Reproduce the entries below character for character.

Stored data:
==================================================
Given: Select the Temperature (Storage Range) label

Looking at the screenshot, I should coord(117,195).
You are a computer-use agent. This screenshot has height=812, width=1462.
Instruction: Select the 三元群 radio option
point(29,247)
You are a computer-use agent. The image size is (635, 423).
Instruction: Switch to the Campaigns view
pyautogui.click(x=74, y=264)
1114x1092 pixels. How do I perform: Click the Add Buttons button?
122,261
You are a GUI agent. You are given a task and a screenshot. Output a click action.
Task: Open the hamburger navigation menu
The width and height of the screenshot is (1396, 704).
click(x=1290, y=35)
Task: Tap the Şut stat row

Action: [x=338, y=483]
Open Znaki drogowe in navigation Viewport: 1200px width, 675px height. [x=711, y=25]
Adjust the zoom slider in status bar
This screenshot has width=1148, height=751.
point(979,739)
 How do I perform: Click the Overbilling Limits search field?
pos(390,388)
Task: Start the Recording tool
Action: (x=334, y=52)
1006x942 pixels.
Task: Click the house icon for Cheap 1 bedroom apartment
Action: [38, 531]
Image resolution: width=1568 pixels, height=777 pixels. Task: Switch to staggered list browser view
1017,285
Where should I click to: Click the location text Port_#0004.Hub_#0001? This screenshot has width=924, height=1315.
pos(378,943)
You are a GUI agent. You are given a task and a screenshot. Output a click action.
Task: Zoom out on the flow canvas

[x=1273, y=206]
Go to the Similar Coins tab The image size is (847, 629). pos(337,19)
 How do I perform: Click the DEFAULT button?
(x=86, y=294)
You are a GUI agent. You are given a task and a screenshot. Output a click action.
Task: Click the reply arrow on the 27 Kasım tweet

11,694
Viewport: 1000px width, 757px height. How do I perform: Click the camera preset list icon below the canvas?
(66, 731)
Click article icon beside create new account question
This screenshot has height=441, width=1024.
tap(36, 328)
==================================================
▶ **Output for this task**:
Given: Select the Temperature (Storage Range) label

Looking at the screenshot, I should coord(117,195).
You are a computer-use agent. This screenshot has height=812, width=1462.
Instruction: Select the 三元群 radio option
point(29,247)
You are a computer-use agent. The image size is (635, 423).
Instruction: Switch to the Campaigns view
pyautogui.click(x=74, y=264)
1114x1092 pixels. How do I perform: Click the Add Buttons button?
122,261
You are a GUI agent. You are given a task and a screenshot. Output a click action.
Task: Open the hamburger navigation menu
The width and height of the screenshot is (1396, 704).
click(x=1290, y=35)
Task: Tap the Şut stat row

Action: [x=338, y=483]
Open Znaki drogowe in navigation Viewport: 1200px width, 675px height. [x=711, y=25]
Adjust the zoom slider in status bar
This screenshot has width=1148, height=751.
point(979,739)
 How do I perform: Click the Overbilling Limits search field?
pos(390,388)
Task: Start the Recording tool
Action: (x=334, y=52)
1006x942 pixels.
Task: Click the house icon for Cheap 1 bedroom apartment
Action: [38, 531]
Image resolution: width=1568 pixels, height=777 pixels. Task: Switch to staggered list browser view
1017,285
Where should I click to: Click the location text Port_#0004.Hub_#0001? This screenshot has width=924, height=1315.
pos(378,943)
You are a GUI agent. You are given a task and a screenshot. Output a click action.
Task: Zoom out on the flow canvas

[x=1273, y=206]
Go to the Similar Coins tab The image size is (847, 629). pos(337,19)
 How do I perform: Click the DEFAULT button?
(x=86, y=294)
You are a GUI agent. You are given a task and a screenshot. Output a click action.
Task: Click the reply arrow on the 27 Kasım tweet

11,694
Viewport: 1000px width, 757px height. How do I perform: Click the camera preset list icon below the canvas?
(66, 731)
Click article icon beside create new account question
This screenshot has height=441, width=1024.
tap(36, 328)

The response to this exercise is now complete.